Consignes de l'exercice
Reprenez le texte adressé au présentateur de Radio Ditunga après sa dernière phrase, « Pari tenu. Eugénie était la star de ton journal. », et poursuivez-le sur le même ton.

Texte extrait

En arrivant à Ngandajika ce soir du jeudi 16 juillet, je n’imaginais pas faire pareille rencontre. Surtout que dès mon arrivée, je t’ai même refusé une interview. Je suis comme ça. J’aime prendre mon temps, éprouver les gens, tester leur patience et savoir si je peux faire confiance ou pas.
Mais très vite, tu as fait exploser la glace. Mais quel talent tu as ! Je savais en arrivant à Ngandajika que Radio Ditunga avait un personnel de qualité. L’abbé Apollinaire n’est pas du genre à laisser ses initiatives assaillies par la médiocrité ambiante.
La première chose qui m’a impressionné chez toi, c’est ton calme. Alors que nous préparions le journal de midi que nous devions co-présenter, tu étais d’un calme remarquable. Tu demandais les éléments du journal les uns après les autres, sans précipitation, sans crier sur tes collègues comme le font généralement les présentateurs stars des journaux radios et télés. Et quand un élément venait en manquer, tu venais m’en parler. L’air de rien. Sans oublier de suggérer une solution de remplacement.
C’est une grande qualité que de savoir apporter une solution ou même un début de réflexion quand on pose un problème. Peu en sont capables.
Et à dix minutes du journal, tu t’es assis. On a fait le point. Calmement. J’ignore si c’est comme cela à chaque fois. Mais sache que c’est une qualité rare que de rester calme quand tout autour de soi est agitation.
Pendant la préparation du journal, tu as émis des réserves au sujet d’une décision que j’avais prise : faire intervenir en direct la jeune fille qui avait remporté quelques minutes plus tôt le prix du «meilleur poème» décerné par Radio Ditunga à l’occasion de ses 15 ans.
«Je crains qu’elle soit intimidée», avais-tu objecté.
Je reconnaissais que ce risque était bien réel mais j’estimais, en même temps, qu’il en valait la peine.
Pari tenu. Eugénie était la star de ton journal.

Extrait source
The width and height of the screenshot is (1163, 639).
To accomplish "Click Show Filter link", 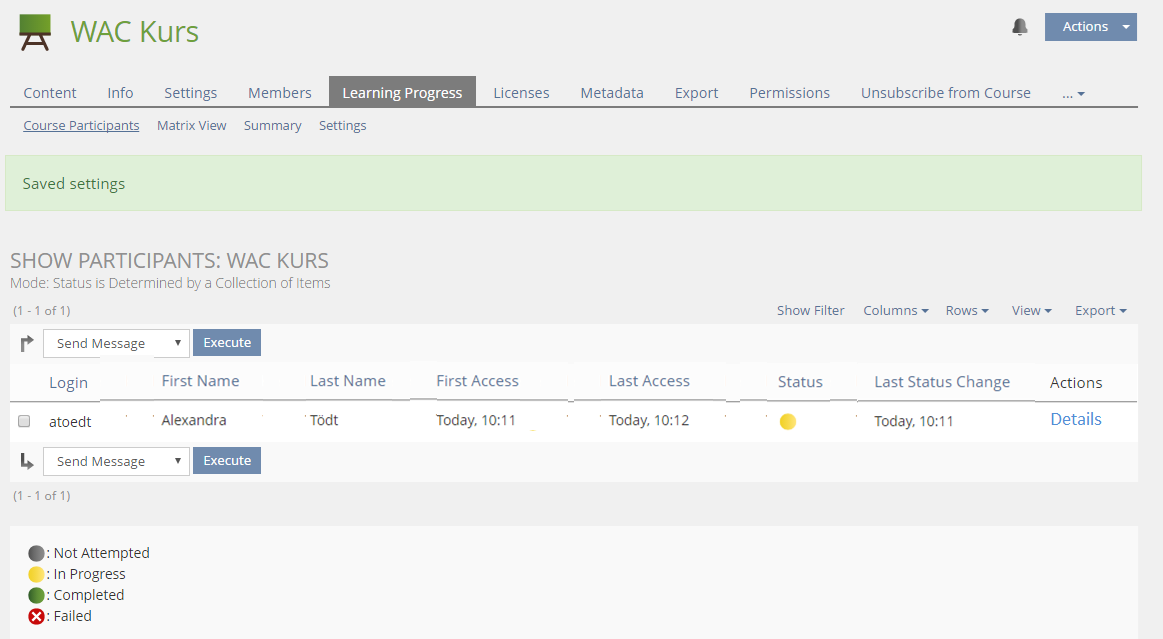I will pos(810,311).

Réponse attendue
Un peu intimidée, au début, mais la déclamation de son poème était impressionnante. Un vrai moment de radio, aurait dit Léa Salamé.
Cher Michel,
Ne l’oublie pas : la routine n’apporte pas le progrès. Pour progresser, il faut prendre des risques. Essayer des formules, des idées, des formats inédits pour surprendre l’auditeur et le conduire à s’interroger, à s’émerveiller, à s’étonner. Telle est également la tâche de l’homme de la radio.
A la fin de notre direct, dans le studio, les yeux pleins d’admiration, tu as soupiré : «J’ai encore beaucoup à apprendre». Figure-toi que moi aussi. Nous avons tous beaucoup à apprendre.
L’autre enseignement que je voudrais que tu n’oublies pas : sois un éternel apprenti. Dans ce métier, comme dans tous les autres, on n’en sait jamais assez.
Quand tu m’as interrogé, dans le cadre de ton émission «Portrait», sur mes hobbies, je t’ai répondu que je lis tous les jours.
Ce matin, j’ai ouvert «Technopolitique». L’excellent livre d’Asma Mhalla sur les bouleversements de notre monde à l’ère des technologies de l’hypervitesse (tu t’en souviens ? Nous en avons parlé lors de la table ronde).
Asma Mhalla cite dès la deuxième page Romain Gary : «Le monde meurt de l’envie de naître. Notre société s’est épuisée à réaliser les rêves du passé […]. Le vingtième siècle n’a pas préparé le vingt et unième.»
Tu sais, ce que j’aime dans la lecture c’est qu’elle te pique constamment, te rappelant ce que tu as oublié, te forçant à aller chercher l’ailleurs, l’inconnu, l’incertitude, t’obligeant de remettre en cause les évidences – la plupart du temps, fausses.
Cher Michel,
Tu me fais penser à moi-même. Quand j’étais plus jeune, mes superviseurs disaient de moi que j’avais un gros potentiel. Je ne sais pas si le potentiel a tenu ses promesses.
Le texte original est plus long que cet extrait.